READING TEXT ->
• • •

# Has anyone ever actually made either of these DIY controllers?



## Benjaminpalma (Oct 25, 2017)

1. Instructables.com - 200kW AC Motor Controller

2. Instructables.com - Homemade 100 HP Motor Controller

...?


----------



## Duncan (Dec 8, 2008)

Yes
I made one of the 100 hp controllers - this was my first "electronics" project since I decided that electronics was NOT for me back in the 70's

I made a couple of mistakes - like leaving the completed unit is a mucky environment for a year and I did blow up my first one!

Got some replacement parts from Paul and my Mk2 lasted for about three years until I replaced it with a DC version of the 200 Kw one 

Paul sent me that one as a "Beta Test" unit - he had done the hard yards I just had to do some assembly work

That was five years ago and I am extremely happy with the result! 

The AC controller is the initial design - the DC version just uses the three phases added together - so it's actually a 600 kW version - I'm using it at 400 kW


----------



## MattsAwesomeStuff (Aug 10, 2017)

Yes.


Those are formerly the "Open ReVolt" open source project I believe.

Around here they're usually called the "P&S Controller" or "Paul and Sabrina Controller".

Several (many?) people have built and used them.

Sadly, they were recently moving and someone stole their whole moving truck, complete with everything they own, so he can't sell you boards.

As I recall, there's some bugs or errors on the last version that is commonly posted, but if you ask for new ones Paul (member here) will send them to you if he has time.


----------



## Benjaminpalma (Oct 25, 2017)

Awesome - thanks, guys - great to hear.

• • •

GIVEN INFORMATION ->
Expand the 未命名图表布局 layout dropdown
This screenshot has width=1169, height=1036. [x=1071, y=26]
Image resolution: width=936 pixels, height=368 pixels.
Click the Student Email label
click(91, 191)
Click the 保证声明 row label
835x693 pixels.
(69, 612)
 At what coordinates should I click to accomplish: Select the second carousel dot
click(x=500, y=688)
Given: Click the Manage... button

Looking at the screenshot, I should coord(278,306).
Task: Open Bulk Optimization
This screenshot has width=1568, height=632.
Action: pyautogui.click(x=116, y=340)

• • •

TASK GOAL ->
In the thread above about DIY motor controllers, at what power does Duncan say he runs his DC controller? This material comes from a separate source.

EXERCISE SOLUTION ->
400 kW